Correio Braziliense
Bolsonaro capturou o apoio dos evangélicos ao
se opor às pautas identitárias da esquerda, que são vistas como uma ameaça à
preservação da família unicelular patriarcal
Teólogo católico maldito, Leonardo Boff é
um crítico dos fundamentalismos. Segundo ele, todos os sistemas culturais,
científicos, políticos, econômicos e artísticos que se apresentam como
portadores exclusivos da verdade e da solução única para os problemas são
fundamentalistas. Ex-frade franciscano, considerado um dos fundadores da
chamada Teologia da Libertação, suas críticas aos dogmas religiosos o levaram
ao confronto com Roma. Nascido em Santa Catarina, seu nome de batismo é Genézio
Darci Boff.
Os conceitos de Boff no livro Igreja, Carisma e Poder provocaram forte reação da Congregação para a Doutrina da Fé, então dirigida por Joseph Ratzinger, que viria a ser o Papa Bento XVI. Condenado ao “silêncio obsequioso”, Boff foi proibido de difundir suas ideias renovadoras sobre a relação da Igreja Católica com o povo, por colocar “em perigo a sã doutrina da fé”.
À época, os padres católicos que adotaram a
Teologia da Libertação criaram as chamadas comunidades eclesiais de base, que
estimulavam a população católica das periferias e grotões a lutarem por seus
direitos. Com a punição de Boff, os que defendiam suas ideias passaram a ser
isolados pela própria hierarquia da Igreja, o que acabou contribuindo para
afastar do catolicismo grande parcela da população pobre do nosso país.
O anticlericalismo da esquerda brasileira,
que estava sendo amortecido pelas comunidades eclesiais de base, voltou-se
contra a Igreja Católica, que havia desempenhado um importante papel na luta
contra o regime militar. Ao mesmo tempo, os setores mais conservadores do clero
ampliaram a sua influência. Essa visão anticlerical da esquerda é dogmática e
incapaz de compreender a importância da religião na vida da sociedade.
Desde sempre, os mitos e ritos religiosos
existem como forma de representação da nossa humanidade. Em diversos momentos,
foram fatores de profunda divisão, com guerras sangrentas, como aconteceu entre
católicos e protestantes e, hoje, ainda acontece entre muçulmanos sunitas,
xiitas e fundamentalistas. No século passado, por isso mesmo, os antropólogos
franceses passaram a dedicar muita atenção às religiões.

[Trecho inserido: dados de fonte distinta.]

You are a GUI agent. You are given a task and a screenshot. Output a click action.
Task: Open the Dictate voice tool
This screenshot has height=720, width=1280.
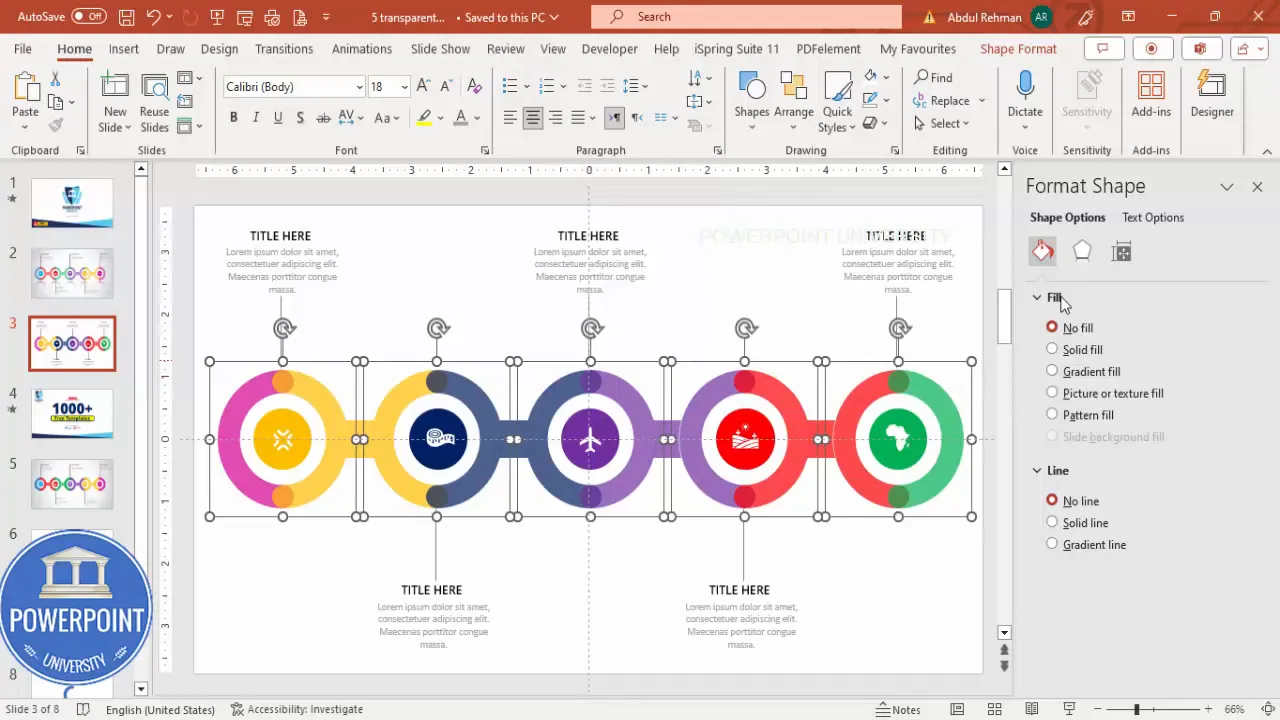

A antropologia das religiões parte da ideia
de que a humanidade e sua cultura são realidades complexas e precisam ser
estudadas com base em paradigmas mais científicos, para serem compreendidas e
respeitadas, como pensamento simbólico. Não são manifestações apenas
psicológicas, preenchem necessidades e revelam aspirações legítimas.
O antropólogo francês Lévi-Strauss, que
lecionou na Universidade de São Paulo, realizou uma notável pesquisa sobre as
estruturas de parentesco, ao estudar a vida dos índios nambiquaras, caingangues
e bororos, que ainda hoje é uma referência. Sua distinção entre a ordem vivida,
cuja base é a realidade objetiva, e a ordem concebida, que é a representação
dessa mesma realidade, é consagrada.
Evangélicos
É pacífico que a estrutura dos sistemas de
representações e práticas religiosas tendem a assumir a função de instrumento
de imposição e legitimação. O campo religioso não somente cumpre funções
estritamente religiosas, mas se vincula a demandas propriamente ideológicas. É
aí que os evangélicos levam vantagem. Desde quando os irmãos John e Charles
Wesley, clérigos anglicanos, inspirados em Martinho Lutero, impactados pela
extrema pobreza e as terríveis condições de saúde e de trabalho da Revolução
Industrial, concluíram que a religião deveria adotar uma mensagem de “santidade
social”, publicamente engajada nas questões sociais.
Os “evangelistas” passaram a levar a
mensagem cristã aos mercados, campos e casas. Acreditaram no poder da
transformação pessoal e social do cristianismo, combateram o tráfico de
escravos, defenderam a educação gratuita e ajudaram a organizar os sindicatos
ingleses. Seus seguidores passaram a se chamar metodistas. Com o tempo, essa
forma de atuação se tornou uma característica das diversas igrejas e
denominações evangélicas, sejam as mais tradicionais, sejam as pentecostais,
que ocuparam o espaço vazio deixado pela desmobilização das comunidades
eclesiais de base da Igreja Católica no Brasil.
Bolsonaro capturou o apoio da maioria dos
evangélicos ao se opor sistematicamente às pautas identitárias da esquerda, que
são vistas como um ameaça à preservação da família unicelular patriarcal. Esse
apoio foi consolidado por sua aliança com a bancada evangélica no Congresso, um
nó que o presidente Luiz Inácio Lula da Silva ainda tenta desatar. Esse apoio
evangélico explica em grande parte a resiliência eleitoral do ex-presidente da
República. Tem um viés antropológico, que a ciência política não explica.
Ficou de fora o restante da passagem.